10 February 2025

America’s Sixth Socio-Economic Cycle

George Friedman

In my books “The Next 100 Years” and “The Storm Before the Calm,” I introduced a model of U.S. history consisting of political cycles and socio-economic cycles – the former tracking presidential elections, the latter explaining a 50-year process that coincides with the election of new presidents. These cycles included broad social, economic and geopolitical evolutions. I will now lay out the sixth cycle expectation for the next 50 years. Its purpose is to link the evolution of U.S. politics to the general social and economic patterns we anticipate.

In the United States, a new socio-economic cycle shows its hand, its flaws and its power over time as a president, sometimes heedless of the emerging reality, manages the political system that will govern it and, in turn, be reshaped by it.
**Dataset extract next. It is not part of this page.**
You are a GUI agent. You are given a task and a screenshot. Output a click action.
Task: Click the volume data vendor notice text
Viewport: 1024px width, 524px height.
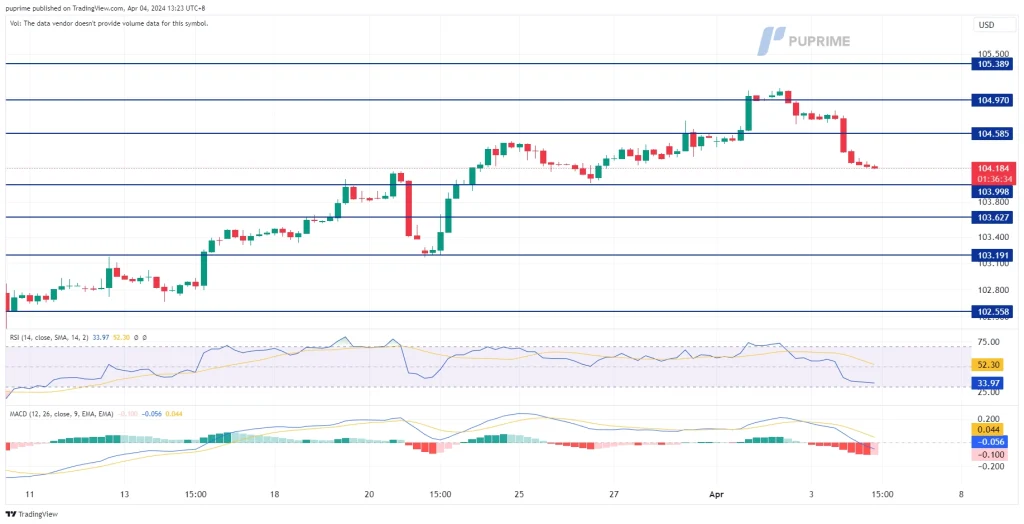(x=108, y=23)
It’s important to remember that the president of the United States presides. He does not rule. His power rests in a profound awareness of the spirit of the nation and the forces that will shape it, ranging from the domestic economy to global interests. It is these forces and the president’s grasp of them that define the presidency, but the forces – be it technological innovation or unforeseen economic calamity – are not of the president’s own making. He presides over and facilitates the necessity that emerges and faces the inevitable. President Ronald Reagan politically engineered the financial foundation of our current cycle by creating a climate to increase investment capital and oversaw the founding of a new financial and social order following one of the models that new presidents employ on taking office: the ruthless and even reckless overthrow of the old.